Source information:
• • • •
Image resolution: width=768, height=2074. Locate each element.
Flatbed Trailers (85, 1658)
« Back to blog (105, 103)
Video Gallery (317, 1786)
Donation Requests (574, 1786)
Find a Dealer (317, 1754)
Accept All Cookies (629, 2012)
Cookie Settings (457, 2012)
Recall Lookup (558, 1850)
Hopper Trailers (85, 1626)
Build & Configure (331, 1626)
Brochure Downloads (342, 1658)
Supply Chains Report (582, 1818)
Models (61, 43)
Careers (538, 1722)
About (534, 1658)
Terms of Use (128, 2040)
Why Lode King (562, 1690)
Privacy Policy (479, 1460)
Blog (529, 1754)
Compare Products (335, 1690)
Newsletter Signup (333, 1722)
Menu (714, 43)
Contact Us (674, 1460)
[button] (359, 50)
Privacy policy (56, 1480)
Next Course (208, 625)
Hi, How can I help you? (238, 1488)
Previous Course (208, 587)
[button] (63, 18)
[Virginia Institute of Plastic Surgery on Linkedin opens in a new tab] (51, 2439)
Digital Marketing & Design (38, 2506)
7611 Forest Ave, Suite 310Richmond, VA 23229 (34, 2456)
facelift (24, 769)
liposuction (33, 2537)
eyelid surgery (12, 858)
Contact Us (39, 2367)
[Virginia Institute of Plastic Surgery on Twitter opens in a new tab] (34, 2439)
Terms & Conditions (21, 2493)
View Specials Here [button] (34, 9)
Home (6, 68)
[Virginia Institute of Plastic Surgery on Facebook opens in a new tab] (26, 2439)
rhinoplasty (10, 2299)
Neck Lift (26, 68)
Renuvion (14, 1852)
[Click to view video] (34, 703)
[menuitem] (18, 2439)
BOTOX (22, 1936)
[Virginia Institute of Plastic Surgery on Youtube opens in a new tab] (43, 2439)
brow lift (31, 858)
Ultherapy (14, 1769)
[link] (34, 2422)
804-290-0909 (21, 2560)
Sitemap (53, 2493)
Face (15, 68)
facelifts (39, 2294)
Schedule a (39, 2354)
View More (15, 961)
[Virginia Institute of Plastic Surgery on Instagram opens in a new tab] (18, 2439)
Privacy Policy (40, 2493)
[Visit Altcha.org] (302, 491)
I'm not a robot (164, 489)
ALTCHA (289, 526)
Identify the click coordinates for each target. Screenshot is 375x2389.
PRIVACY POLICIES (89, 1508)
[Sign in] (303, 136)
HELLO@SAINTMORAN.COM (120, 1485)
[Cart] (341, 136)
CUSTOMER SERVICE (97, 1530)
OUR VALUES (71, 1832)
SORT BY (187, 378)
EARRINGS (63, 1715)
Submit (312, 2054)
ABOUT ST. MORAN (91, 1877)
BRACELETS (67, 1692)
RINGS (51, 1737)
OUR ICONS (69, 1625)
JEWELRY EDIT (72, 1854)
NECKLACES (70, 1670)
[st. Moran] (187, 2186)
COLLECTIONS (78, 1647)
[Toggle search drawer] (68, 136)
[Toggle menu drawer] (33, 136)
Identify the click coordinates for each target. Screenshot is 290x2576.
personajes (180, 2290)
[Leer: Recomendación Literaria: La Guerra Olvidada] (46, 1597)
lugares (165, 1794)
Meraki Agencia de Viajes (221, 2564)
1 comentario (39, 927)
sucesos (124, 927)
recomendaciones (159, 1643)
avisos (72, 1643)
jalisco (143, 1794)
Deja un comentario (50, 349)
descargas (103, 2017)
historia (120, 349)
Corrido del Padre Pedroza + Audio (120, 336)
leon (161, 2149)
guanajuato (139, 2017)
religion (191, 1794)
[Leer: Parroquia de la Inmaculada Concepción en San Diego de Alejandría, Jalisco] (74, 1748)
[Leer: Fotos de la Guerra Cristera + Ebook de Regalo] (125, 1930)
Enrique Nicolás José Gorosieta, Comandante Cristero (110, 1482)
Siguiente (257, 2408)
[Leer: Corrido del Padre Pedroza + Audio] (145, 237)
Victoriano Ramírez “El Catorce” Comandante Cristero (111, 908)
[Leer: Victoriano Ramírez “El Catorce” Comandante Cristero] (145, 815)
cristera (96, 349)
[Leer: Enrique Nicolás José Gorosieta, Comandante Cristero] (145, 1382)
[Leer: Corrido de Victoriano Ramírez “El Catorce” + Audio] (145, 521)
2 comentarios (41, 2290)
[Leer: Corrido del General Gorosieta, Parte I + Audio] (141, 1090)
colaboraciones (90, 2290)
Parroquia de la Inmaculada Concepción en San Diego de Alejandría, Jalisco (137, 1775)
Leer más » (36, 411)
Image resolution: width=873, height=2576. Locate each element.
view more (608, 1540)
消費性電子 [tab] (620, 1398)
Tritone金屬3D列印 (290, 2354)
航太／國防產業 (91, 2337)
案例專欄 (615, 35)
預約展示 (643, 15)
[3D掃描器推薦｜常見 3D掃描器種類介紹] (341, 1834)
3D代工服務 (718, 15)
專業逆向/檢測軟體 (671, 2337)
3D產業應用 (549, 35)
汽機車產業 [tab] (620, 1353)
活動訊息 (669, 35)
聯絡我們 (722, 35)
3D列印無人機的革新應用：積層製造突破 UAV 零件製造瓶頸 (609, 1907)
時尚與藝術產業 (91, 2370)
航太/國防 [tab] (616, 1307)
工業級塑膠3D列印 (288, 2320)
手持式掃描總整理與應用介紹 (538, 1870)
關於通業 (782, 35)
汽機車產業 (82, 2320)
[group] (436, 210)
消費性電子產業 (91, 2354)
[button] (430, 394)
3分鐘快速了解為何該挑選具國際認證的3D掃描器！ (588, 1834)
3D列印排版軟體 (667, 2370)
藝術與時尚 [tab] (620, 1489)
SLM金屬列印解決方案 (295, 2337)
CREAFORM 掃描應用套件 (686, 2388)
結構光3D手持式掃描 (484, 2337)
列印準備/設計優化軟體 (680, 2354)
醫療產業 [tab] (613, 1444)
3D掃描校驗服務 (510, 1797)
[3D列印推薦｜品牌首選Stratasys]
• • • •
Restate each entry word for word.

Completed exercise:
Image resolution: width=768, height=2074. Locate each element.
Flatbed Trailers (85, 1658)
« Back to blog (105, 103)
Video Gallery (317, 1786)
Donation Requests (574, 1786)
Find a Dealer (317, 1754)
Accept All Cookies (629, 2012)
Cookie Settings (457, 2012)
Recall Lookup (558, 1850)
Hopper Trailers (85, 1626)
Build & Configure (331, 1626)
Brochure Downloads (342, 1658)
Supply Chains Report (582, 1818)
Models (61, 43)
Careers (538, 1722)
About (534, 1658)
Terms of Use (128, 2040)
Why Lode King (562, 1690)
Privacy Policy (479, 1460)
Blog (529, 1754)
Compare Products (335, 1690)
Newsletter Signup (333, 1722)
Menu (714, 43)
Contact Us (674, 1460)
[button] (359, 50)
Privacy policy (56, 1480)
Next Course (208, 625)
Hi, How can I help you? (238, 1488)
Previous Course (208, 587)
[button] (63, 18)
[Virginia Institute of Plastic Surgery on Linkedin opens in a new tab] (51, 2439)
Digital Marketing & Design (38, 2506)
7611 Forest Ave, Suite 310Richmond, VA 23229 (34, 2456)
facelift (24, 769)
liposuction (33, 2537)
eyelid surgery (12, 858)
Contact Us (39, 2367)
[Virginia Institute of Plastic Surgery on Twitter opens in a new tab] (34, 2439)
Terms & Conditions (21, 2493)
View Specials Here [button] (34, 9)
Home (6, 68)
[Virginia Institute of Plastic Surgery on Facebook opens in a new tab] (26, 2439)
rhinoplasty (10, 2299)
Neck Lift (26, 68)
Renuvion (14, 1852)
[Click to view video] (34, 703)
[menuitem] (18, 2439)
BOTOX (22, 1936)
[Virginia Institute of Plastic Surgery on Youtube opens in a new tab] (43, 2439)
brow lift (31, 858)
Ultherapy (14, 1769)
[link] (34, 2422)
804-290-0909 (21, 2560)
Sitemap (53, 2493)
Face (15, 68)
facelifts (39, 2294)
Schedule a (39, 2354)
View More (15, 961)
[Virginia Institute of Plastic Surgery on Instagram opens in a new tab] (18, 2439)
Privacy Policy (40, 2493)
[Visit Altcha.org] (302, 491)
I'm not a robot (164, 489)
ALTCHA (289, 526)
Identify the click coordinates for each target. Screenshot is 375x2389.
PRIVACY POLICIES (89, 1508)
[Sign in] (303, 136)
HELLO@SAINTMORAN.COM (120, 1485)
[Cart] (341, 136)
CUSTOMER SERVICE (97, 1530)
OUR VALUES (71, 1832)
SORT BY (187, 378)
EARRINGS (63, 1715)
Submit (312, 2054)
ABOUT ST. MORAN (91, 1877)
BRACELETS (67, 1692)
RINGS (51, 1737)
OUR ICONS (69, 1625)
JEWELRY EDIT (72, 1854)
NECKLACES (70, 1670)
[st. Moran] (187, 2186)
COLLECTIONS (78, 1647)
[Toggle search drawer] (68, 136)
[Toggle menu drawer] (33, 136)
Identify the click coordinates for each target. Screenshot is 290x2576.
personajes (180, 2290)
[Leer: Recomendación Literaria: La Guerra Olvidada] (46, 1597)
lugares (165, 1794)
Meraki Agencia de Viajes (221, 2564)
1 comentario (39, 927)
sucesos (124, 927)
recomendaciones (159, 1643)
avisos (72, 1643)
jalisco (143, 1794)
Deja un comentario (50, 349)
descargas (103, 2017)
historia (120, 349)
Corrido del Padre Pedroza + Audio (120, 336)
leon (161, 2149)
guanajuato (139, 2017)
religion (191, 1794)
[Leer: Parroquia de la Inmaculada Concepción en San Diego de Alejandría, Jalisco] (74, 1748)
[Leer: Fotos de la Guerra Cristera + Ebook de Regalo] (125, 1930)
Enrique Nicolás José Gorosieta, Comandante Cristero (110, 1482)
Siguiente (257, 2408)
[Leer: Corrido del Padre Pedroza + Audio] (145, 237)
Victoriano Ramírez “El Catorce” Comandante Cristero (111, 908)
[Leer: Victoriano Ramírez “El Catorce” Comandante Cristero] (145, 815)
cristera (96, 349)
[Leer: Enrique Nicolás José Gorosieta, Comandante Cristero] (145, 1382)
[Leer: Corrido de Victoriano Ramírez “El Catorce” + Audio] (145, 521)
2 comentarios (41, 2290)
[Leer: Corrido del General Gorosieta, Parte I + Audio] (141, 1090)
colaboraciones (90, 2290)
Parroquia de la Inmaculada Concepción en San Diego de Alejandría, Jalisco (137, 1775)
Leer más » (36, 411)
Image resolution: width=873, height=2576. Locate each element.
view more (608, 1540)
消費性電子 [tab] (620, 1398)
Tritone金屬3D列印 (290, 2354)
航太／國防產業 (91, 2337)
案例專欄 (615, 35)
預約展示 (643, 15)
[3D掃描器推薦｜常見 3D掃描器種類介紹] (341, 1834)
3D代工服務 (718, 15)
專業逆向/檢測軟體 (671, 2337)
3D產業應用 (549, 35)
汽機車產業 [tab] (620, 1353)
活動訊息 (669, 35)
聯絡我們 (722, 35)
3D列印無人機的革新應用：積層製造突破 UAV 零件製造瓶頸 (609, 1907)
時尚與藝術產業 (91, 2370)
航太/國防 [tab] (616, 1307)
工業級塑膠3D列印 (288, 2320)
手持式掃描總整理與應用介紹 (538, 1870)
關於通業 (782, 35)
汽機車產業 (82, 2320)
[group] (436, 210)
消費性電子產業 (91, 2354)
[button] (430, 394)
3分鐘快速了解為何該挑選具國際認證的3D掃描器！ (588, 1834)
3D列印排版軟體 (667, 2370)
藝術與時尚 [tab] (620, 1489)
SLM金屬列印解決方案 (295, 2337)
CREAFORM 掃描應用套件 (686, 2388)
結構光3D手持式掃描 (484, 2337)
列印準備/設計優化軟體 (680, 2354)
醫療產業 [tab] (613, 1444)
3D掃描校驗服務 (510, 1797)
[3D列印推薦｜品牌首選Stratasys]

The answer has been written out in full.